◆ TASK GOAL
Each line in the listing below needs to be transcribed exactly.

§ §

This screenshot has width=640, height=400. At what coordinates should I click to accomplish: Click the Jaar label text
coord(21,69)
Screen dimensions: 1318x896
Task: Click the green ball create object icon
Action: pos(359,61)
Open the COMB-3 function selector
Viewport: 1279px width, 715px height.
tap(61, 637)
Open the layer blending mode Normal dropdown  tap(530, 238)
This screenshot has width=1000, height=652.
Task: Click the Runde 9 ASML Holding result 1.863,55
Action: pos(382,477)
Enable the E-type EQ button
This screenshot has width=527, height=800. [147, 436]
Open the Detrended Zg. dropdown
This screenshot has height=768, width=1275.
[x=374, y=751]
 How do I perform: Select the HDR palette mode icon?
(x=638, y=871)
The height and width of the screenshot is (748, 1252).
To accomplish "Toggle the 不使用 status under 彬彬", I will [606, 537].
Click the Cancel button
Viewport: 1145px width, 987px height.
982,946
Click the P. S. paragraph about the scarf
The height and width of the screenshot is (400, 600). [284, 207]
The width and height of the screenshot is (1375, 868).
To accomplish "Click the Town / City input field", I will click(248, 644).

§ §

◆ SOLUTION TO THIS EXERCISE
This screenshot has width=640, height=400. At what coordinates should I click to accomplish: Click the Jaar label text
coord(21,69)
Screen dimensions: 1318x896
Task: Click the green ball create object icon
Action: pos(359,61)
Open the COMB-3 function selector
Viewport: 1279px width, 715px height.
tap(61, 637)
Open the layer blending mode Normal dropdown  tap(530, 238)
This screenshot has width=1000, height=652.
Task: Click the Runde 9 ASML Holding result 1.863,55
Action: pos(382,477)
Enable the E-type EQ button
This screenshot has width=527, height=800. [147, 436]
Open the Detrended Zg. dropdown
This screenshot has height=768, width=1275.
[x=374, y=751]
 How do I perform: Select the HDR palette mode icon?
(x=638, y=871)
The height and width of the screenshot is (748, 1252).
To accomplish "Toggle the 不使用 status under 彬彬", I will [606, 537].
Click the Cancel button
Viewport: 1145px width, 987px height.
982,946
Click the P. S. paragraph about the scarf
The height and width of the screenshot is (400, 600). [284, 207]
The width and height of the screenshot is (1375, 868).
To accomplish "Click the Town / City input field", I will click(248, 644).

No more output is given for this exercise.